Our study has limitations. Primarily, the use of cadavers raises concerns that the specimens do not accurately represent clinical conditions or movements. In addition, in this study, we used specimens that comprised the torso and lower extremities only. As such, there was a chance that the positioning of our specimens during surgery did not accurately reflect patient positioning during THA. This potential risk was mitigated, however, by the use of surgical bolsters to secure the specimen in the appropriate position throughout surgery. Furthermore, the use of frozen cadavers has been suggested as a limitation, as frozen tissue may not adequately replicate health human tissue.[31] For this study, however, we allowed the specimens to fully thaw to allow their movement to closely mimic that of normal human tissue. In addition, the use of cadavers allowed us to use fiducial markers in the pelvis to create a reference plane for comparisons. In this way, the use of cadavers allowed us to increase the accuracy of measurements, adding to the strength of our conclusions.
Conclusion
Our study demonstrates that surgeons tend to underestimate anteversion and inclination during THA and that their estimates of cup position are similar in accuracy to that of plain radiographs. We further demonstrated that CT scans and a navigation system offer improved accuracy at measuring cup position when compared with radiographs or manual estimates.
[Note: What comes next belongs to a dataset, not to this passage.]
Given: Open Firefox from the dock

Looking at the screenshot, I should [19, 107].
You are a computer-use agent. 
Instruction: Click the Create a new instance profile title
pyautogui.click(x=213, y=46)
This study echoes the findings of others who have stated that surgeon estimates of cup position are potentially not as reliable as other methods and provides data to support the use of alternative measurement methods, including CT scans or the navigation system, both of which offered improved accuracy over that of radiographs or surgeon estimate. Future clinical studies comparing surgeon estimates with other measurement methods are warranted.